Police officers are preventing people from voting, and seizing ballot papers and boxes at polling stations. In the regional capital Barcelona, witnesses said police had fired rubber bullets during pro-referendum protests.
Thirty-eight people have been injured, most of them lightly, say Catalan emergency services. Catalan leader Carles Puigdemont condemned the action of federal police. “The unjustified use of violence… by the Spanish state will not stop the will of the Catalan people,” he told reporters.
The ballot papers contain just one question: “Do you want Catalonia to become an independent state in the form of a republic?” There are two boxes: Yes or No.
Ahead of the polls opening, the Catalan government said voters could print off their own ballot papers and use any polling station if their designated voting place was shut.
In the town of Girona, riot police smashed their way into a polling station where Mr Puigdemont was due to vote.
Television footage showed them breaking the glass of the sports centre’s entrance door and forcibly removing those attempting to vote.
However, Mr Puigdemont was still able to cast his ballot at another polling station.
Since Friday, thousands of separatist supporters had occupied schools and other buildings designated as polling stations in order to keep them open.
Many of those inside were parents and their children, who remained in the buildings after the end of lessons on Friday and bedded down in sleeping bags on gym mats.
In some areas, farmers positioned tractors on roads and in front of polling station doors, and school gates were taken away to make it harder for the authorities to seal buildings off.
Referendum organisers had called for peaceful resistance to any police action.
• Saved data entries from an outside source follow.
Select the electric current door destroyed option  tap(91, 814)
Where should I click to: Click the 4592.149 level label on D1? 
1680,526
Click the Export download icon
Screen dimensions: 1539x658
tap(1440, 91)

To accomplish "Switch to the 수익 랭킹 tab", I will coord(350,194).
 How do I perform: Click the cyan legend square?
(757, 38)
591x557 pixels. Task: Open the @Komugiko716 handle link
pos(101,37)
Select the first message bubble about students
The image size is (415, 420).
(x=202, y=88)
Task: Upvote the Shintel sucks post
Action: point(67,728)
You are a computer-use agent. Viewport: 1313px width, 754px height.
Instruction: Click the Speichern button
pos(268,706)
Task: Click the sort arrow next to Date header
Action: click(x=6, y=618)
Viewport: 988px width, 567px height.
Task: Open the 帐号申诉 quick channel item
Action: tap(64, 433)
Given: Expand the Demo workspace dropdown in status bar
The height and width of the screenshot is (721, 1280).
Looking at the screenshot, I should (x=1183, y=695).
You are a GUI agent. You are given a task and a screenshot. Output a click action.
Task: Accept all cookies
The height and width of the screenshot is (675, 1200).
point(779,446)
It began in the dark and the rain. Daniel, who arrived at his local school at 01:00 and slept in the street outside, said his grandfather would have been proud of him.
He and hundreds of others blocked the entrance for several hours before this polling station opened.
Suddenly there was silence. Two officers from Catalonia’s regional police force had arrived. But a human wall was formed, and the police left.
National Spanish riot police arrived at another polling station nearby in Barcelona but again, people there kept them back.
One witness said there were scuffles and showed me a photo of a middle-aged woman with a bloody face. But inside the school sports hall, there is a mood of celebration as people take selfies as they cast their votes.
Catalonia’s former President, Artur Más – the man in charge when Catalan nationalists really started pushing for a referendum – told me that people were voting peacefully in the face of “a violent Spanish state”.